── Record list ──

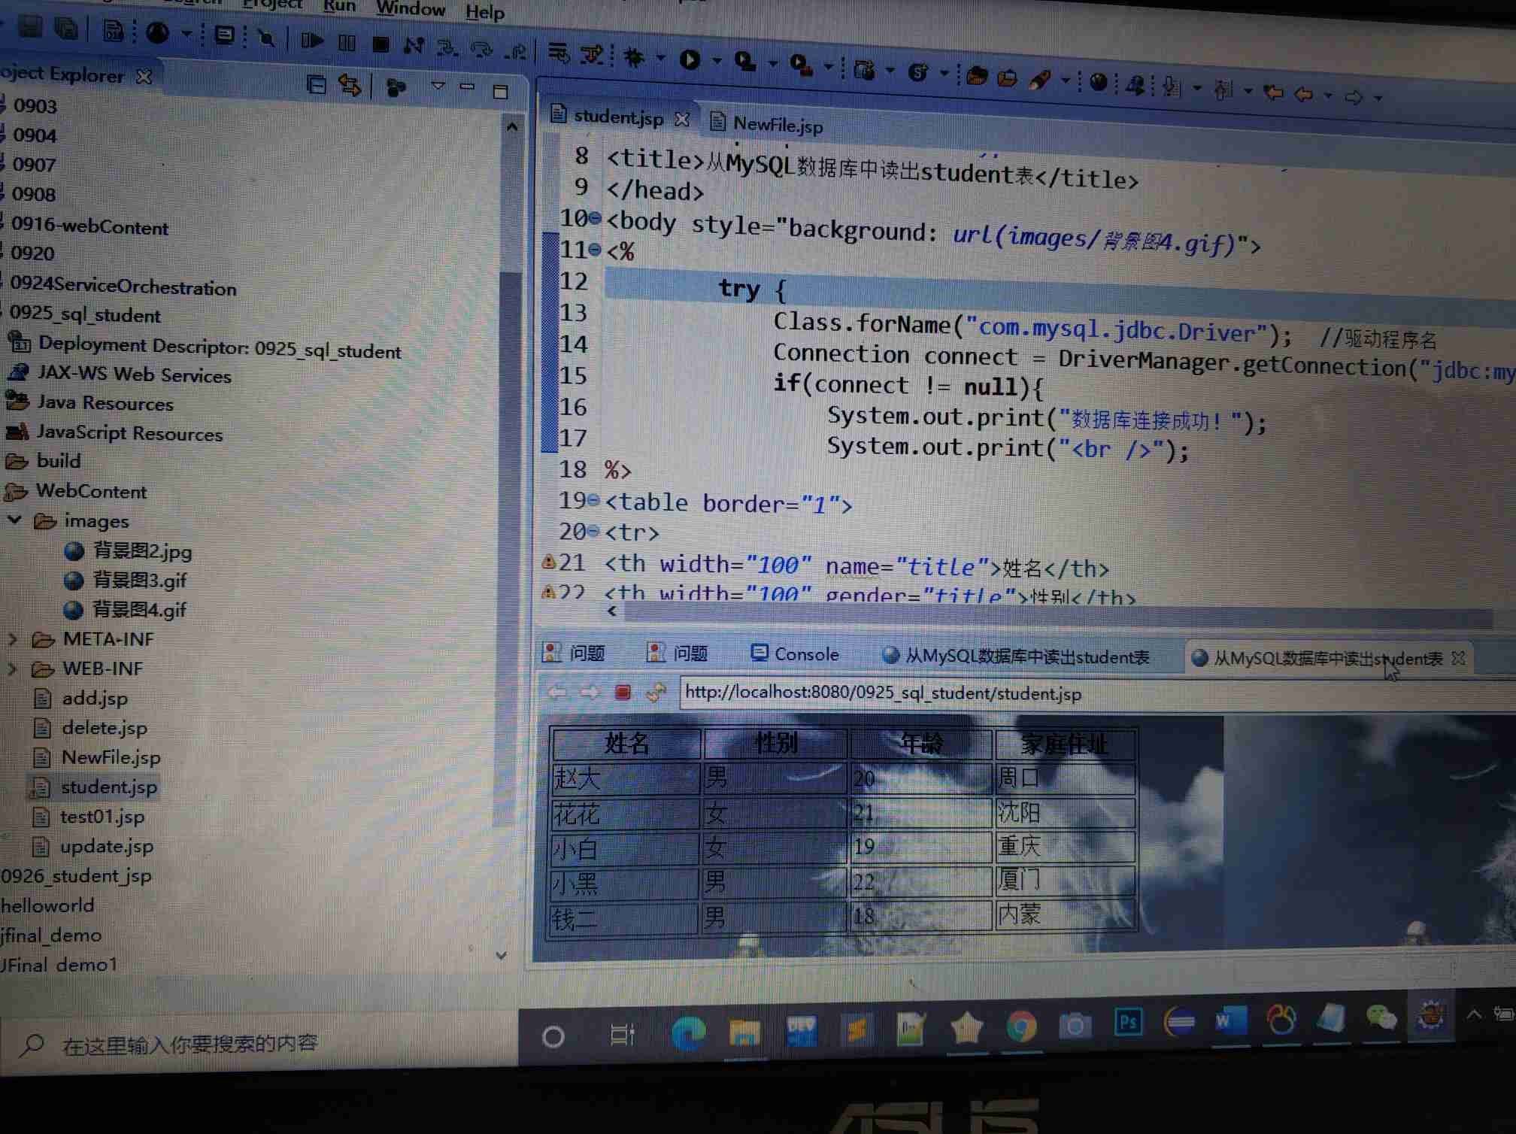Viewport: 1516px width, 1134px height.
Task: Click the green Run launch button
Action: point(690,60)
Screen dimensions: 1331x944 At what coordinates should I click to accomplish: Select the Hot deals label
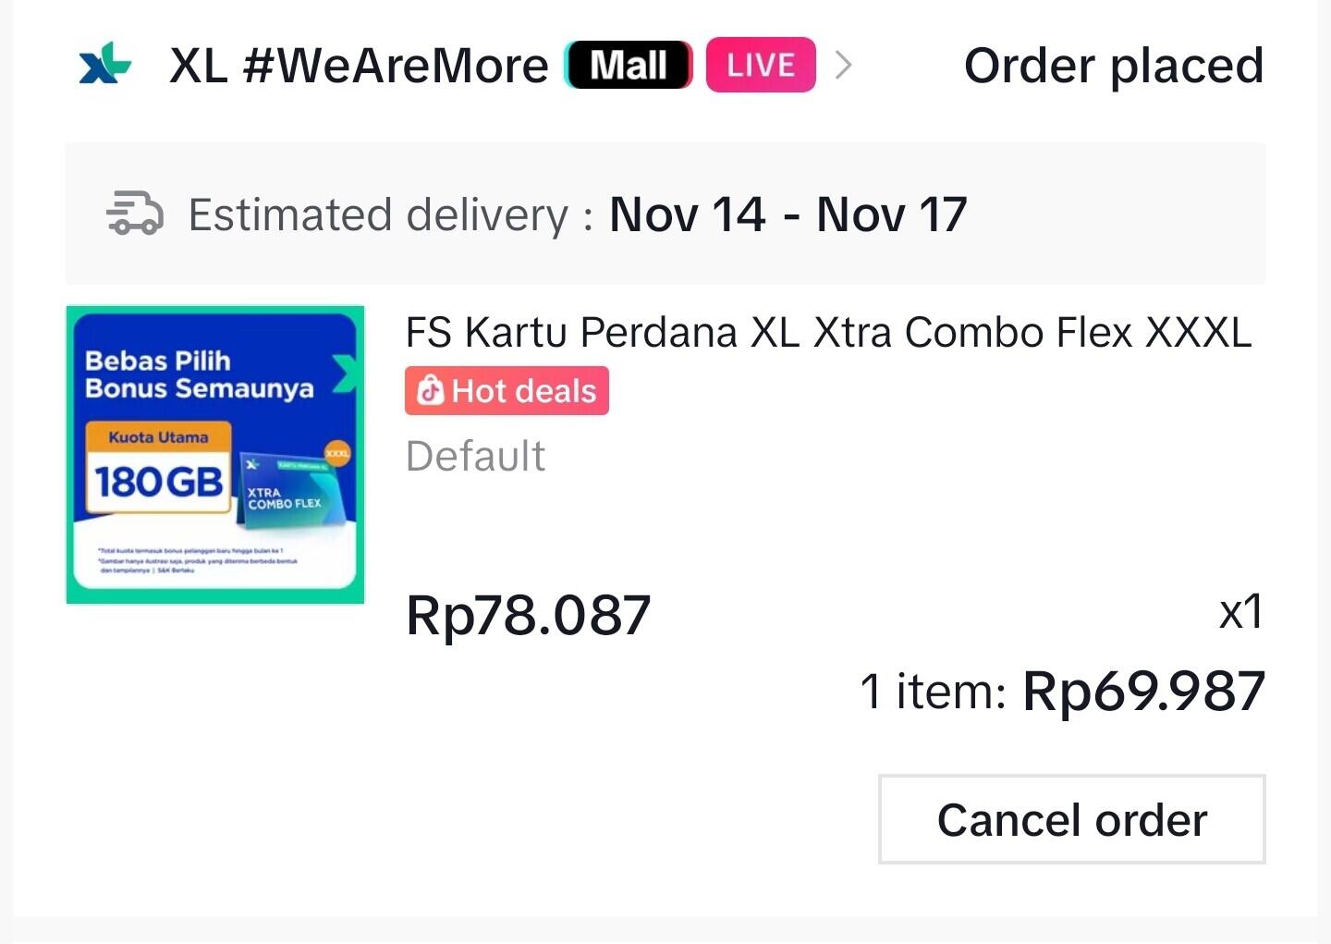(507, 390)
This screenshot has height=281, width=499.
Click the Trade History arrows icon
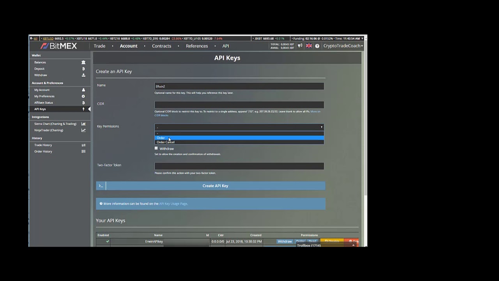[x=83, y=145]
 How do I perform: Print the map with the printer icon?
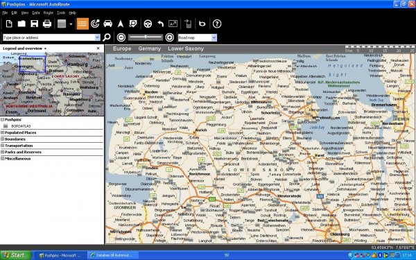pyautogui.click(x=47, y=24)
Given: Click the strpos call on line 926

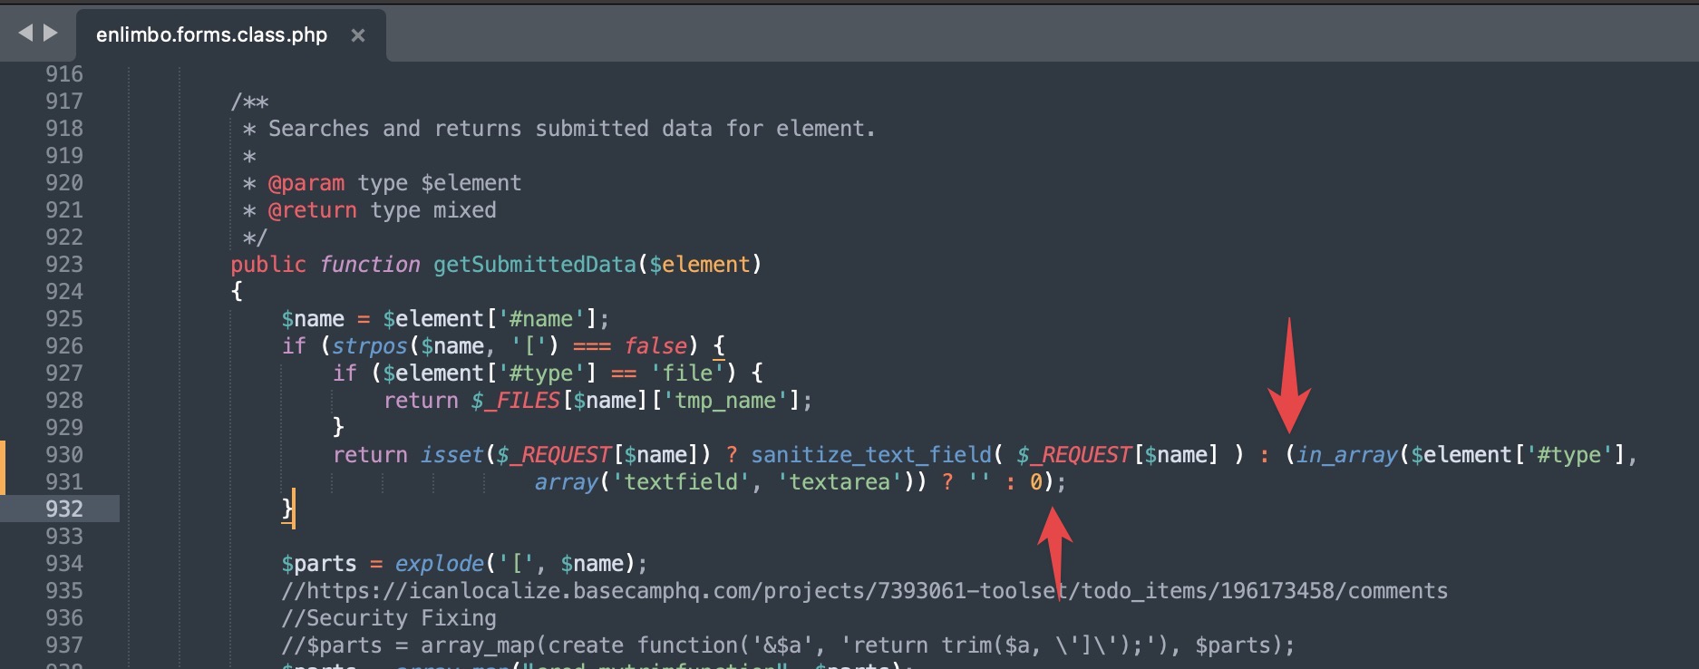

───

** Given instruction **
Lay out the text of the entries above as a JSON list of strings, one string per line, skipping blank lines and leaving out the pictures.

** Exercise solution **
[
  "Viewport: 1516px width, 1134px height.",
  "Task: Click the green Run launch button",
  "Action: point(690,60)",
  "Screen dimensions: 1331x944 At what coordinates should I click to accomplish: Select the Hot deals label",
  "(507, 390)",
  "This screenshot has height=281, width=499.",
  "Click the Trade History arrows icon",
  "[x=83, y=145]",
  " How do I perform: Print the map with the printer icon?",
  "pyautogui.click(x=47, y=24)",
  "Given: Click the strpos call on line 926"
]